*Try it*
Take the lines in the listing below from the line with "Favorite the Gestion du Support Client video" up to and including the line with "Given: Click the Excelsior club crest" and set them down exactly, skipping pictures and adding nothing.

*Exercise inputs*
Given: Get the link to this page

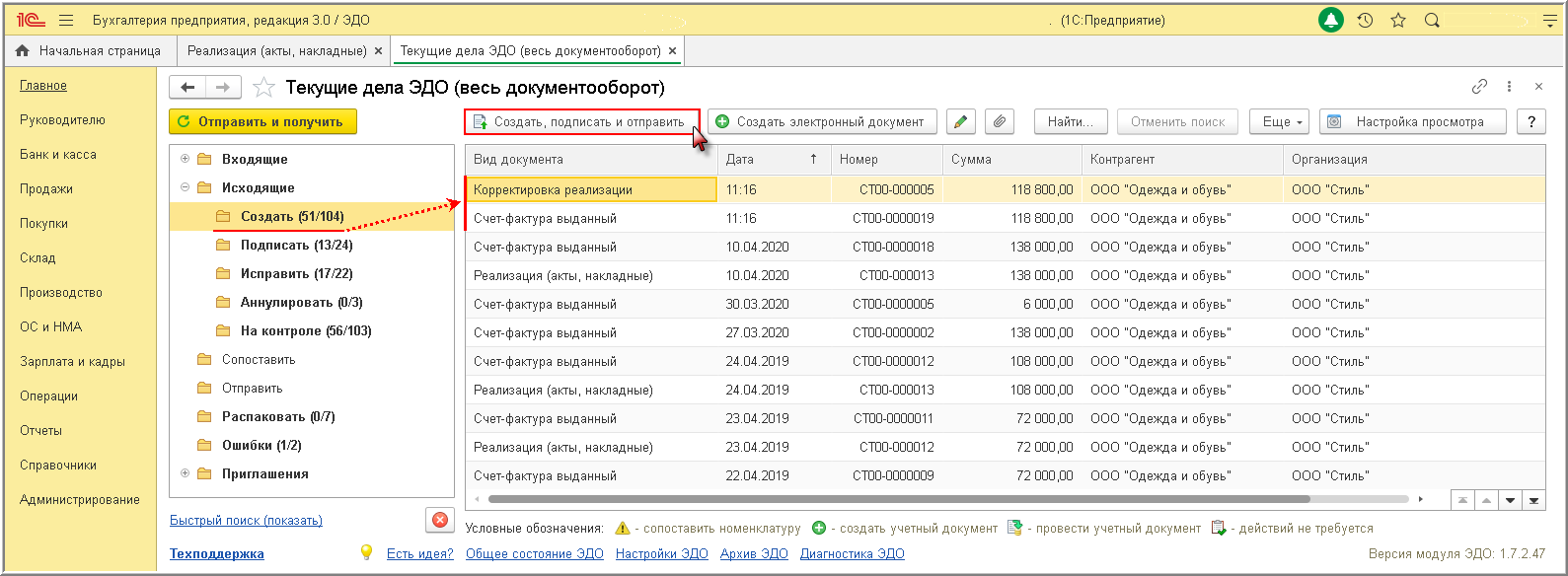Looking at the screenshot, I should 1479,87.
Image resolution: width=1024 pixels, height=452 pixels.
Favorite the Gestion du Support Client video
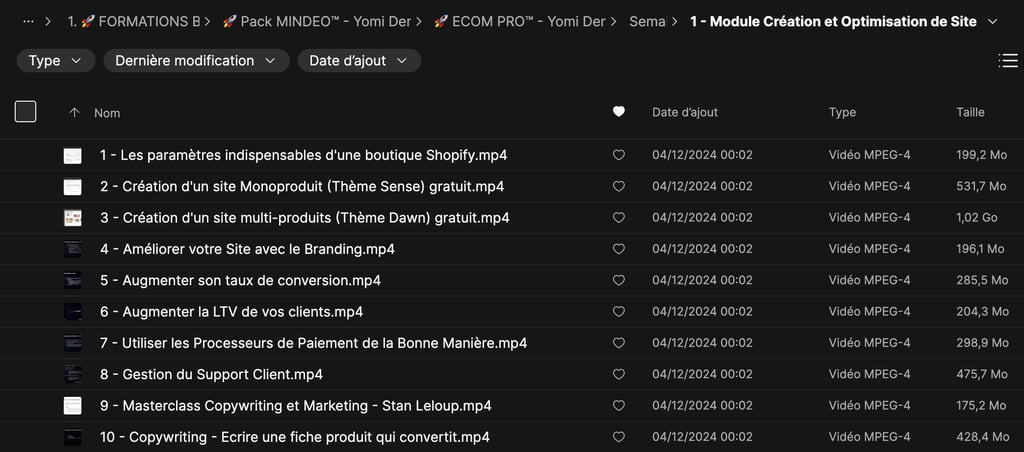[618, 375]
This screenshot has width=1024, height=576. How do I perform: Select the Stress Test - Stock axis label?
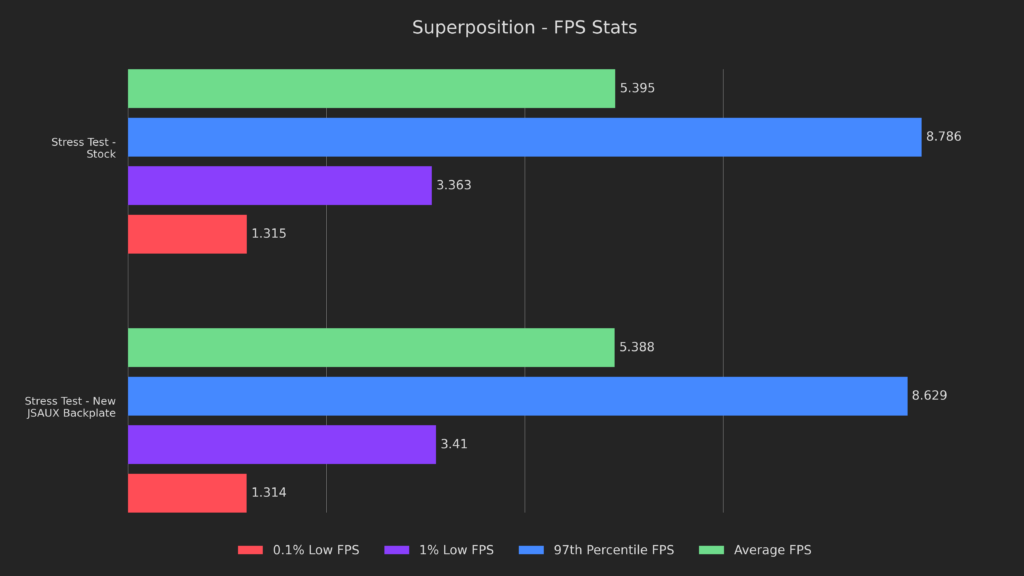coord(84,148)
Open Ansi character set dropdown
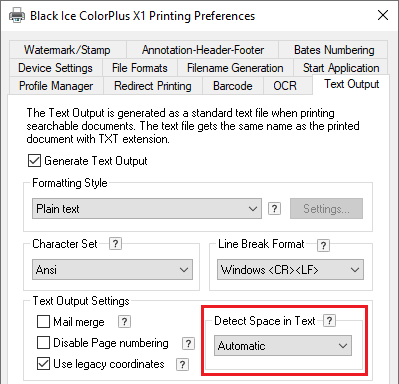This screenshot has width=399, height=384. (112, 270)
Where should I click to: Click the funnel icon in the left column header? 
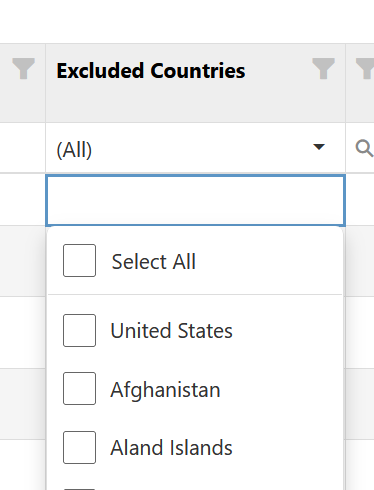click(23, 68)
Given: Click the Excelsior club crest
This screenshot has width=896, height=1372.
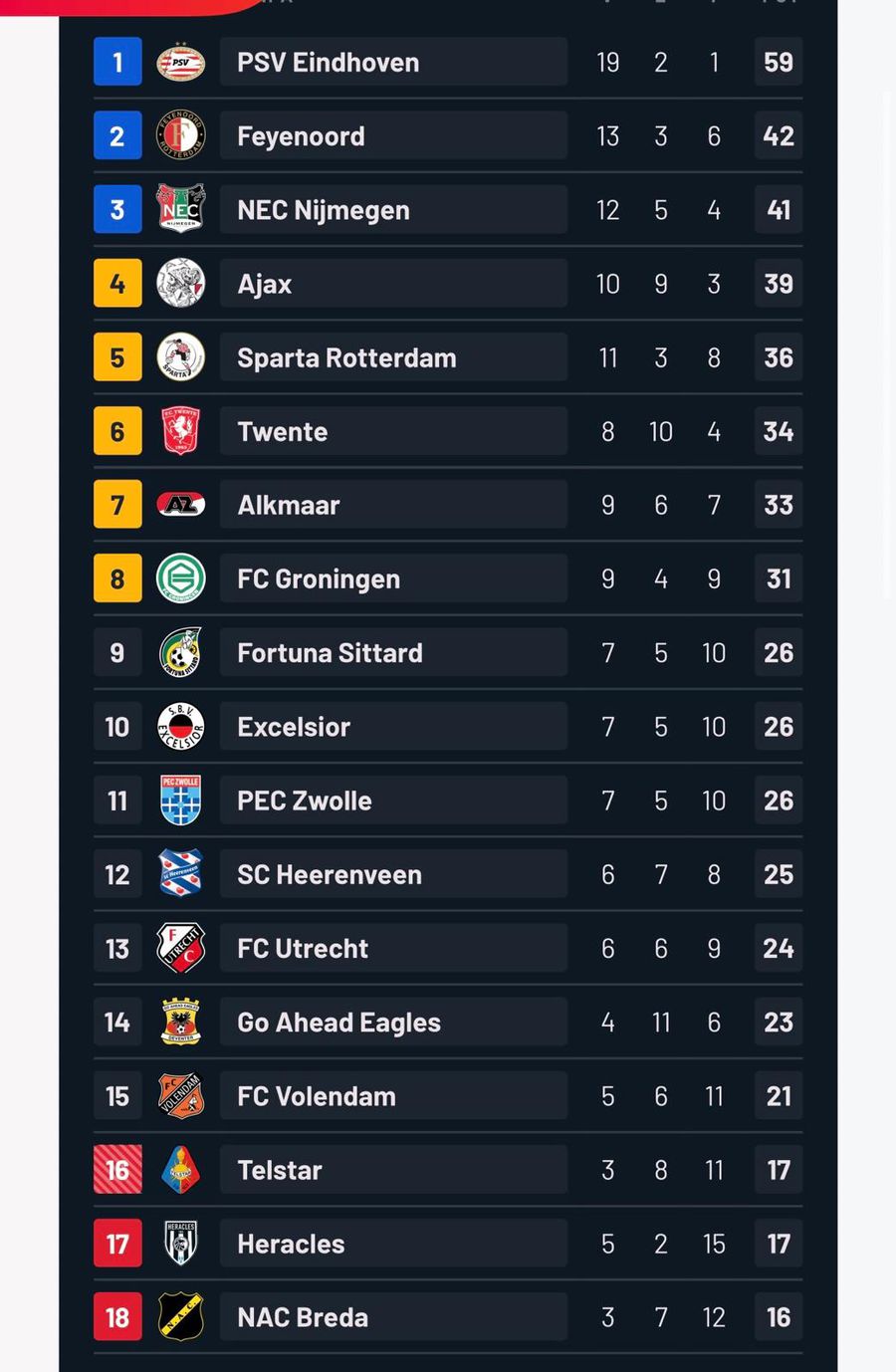Looking at the screenshot, I should [x=180, y=727].
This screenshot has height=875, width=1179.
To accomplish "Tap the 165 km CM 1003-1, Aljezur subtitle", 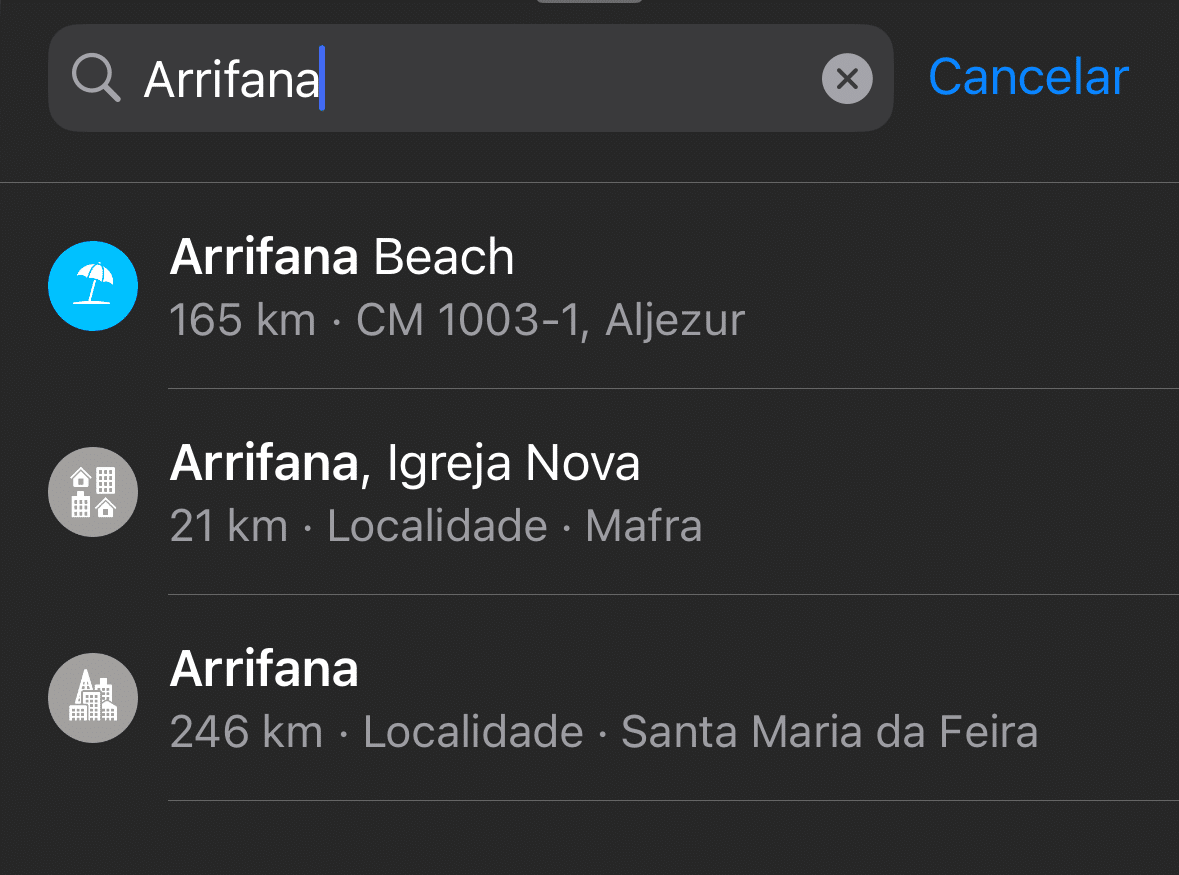I will 457,319.
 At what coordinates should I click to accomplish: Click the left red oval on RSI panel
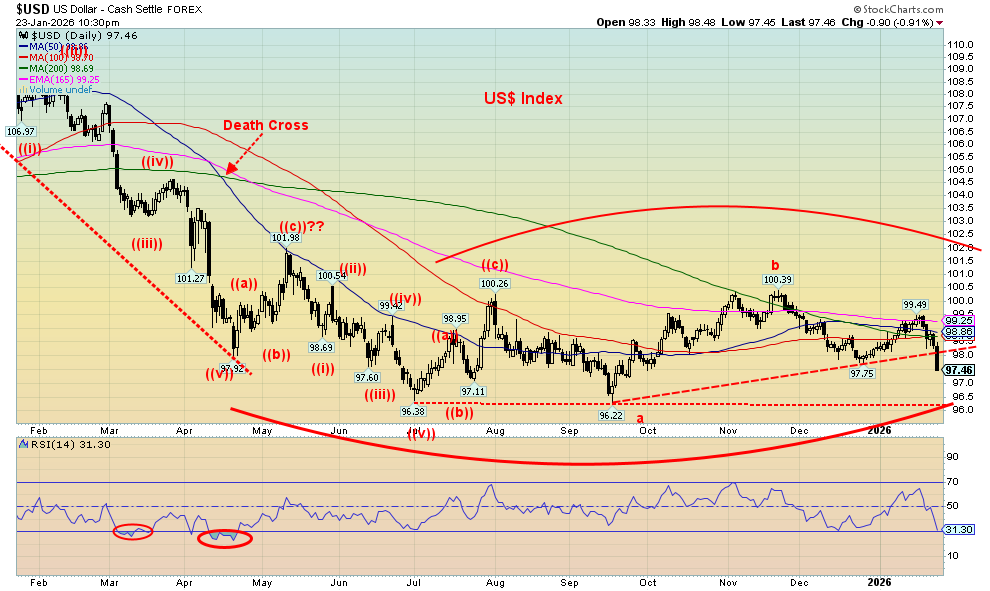[x=132, y=532]

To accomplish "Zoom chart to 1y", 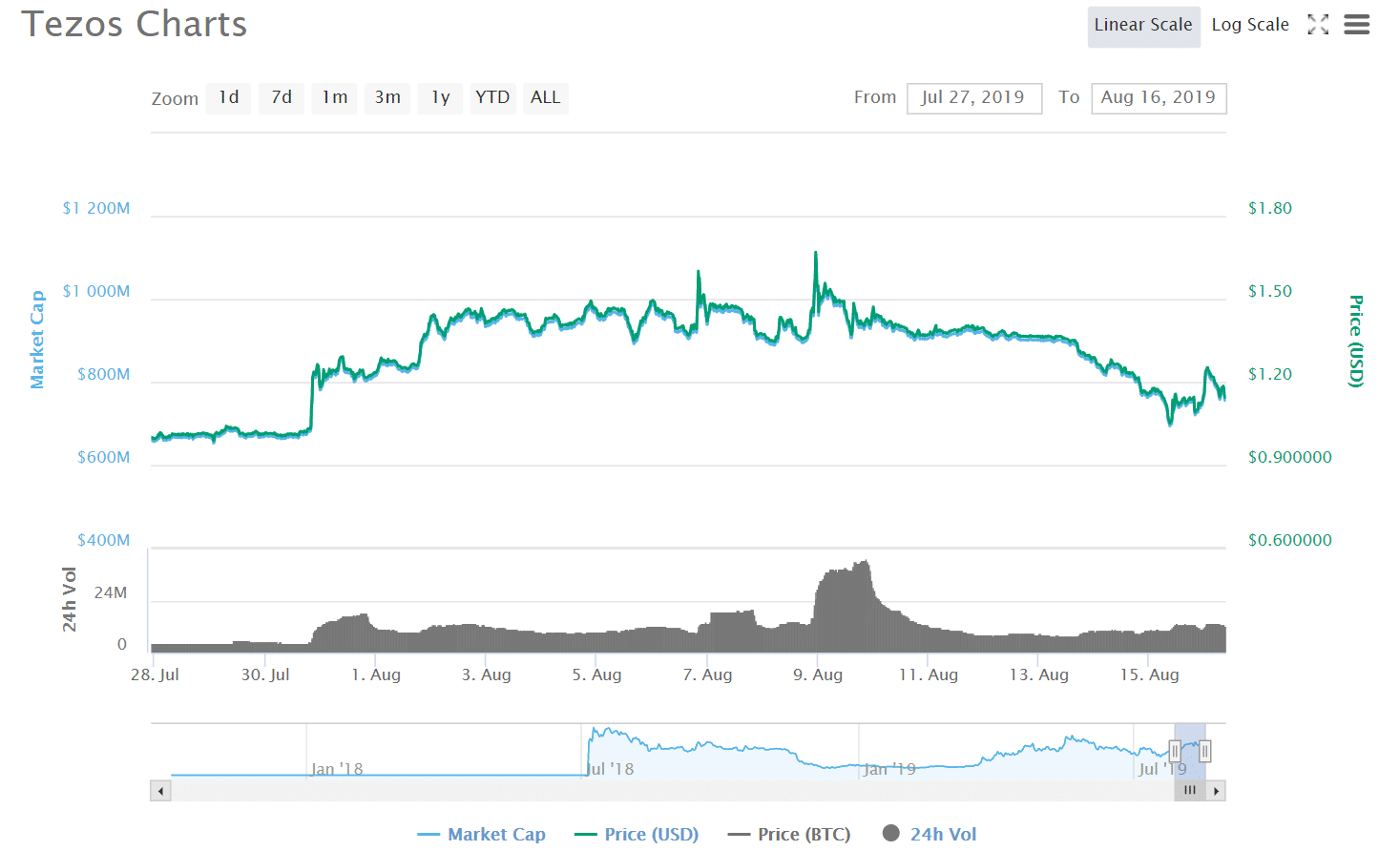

*Result*
Favorite the Gestion du Support Client video
[618, 375]
This screenshot has width=1024, height=576. How do I perform: Select the Stress Test - Stock axis label?
coord(84,148)
Open Ansi character set dropdown
This screenshot has width=399, height=384. (112, 270)
Where should I click to: Click the funnel icon in the left column header? 
click(23, 68)
Given: Click the Excelsior club crest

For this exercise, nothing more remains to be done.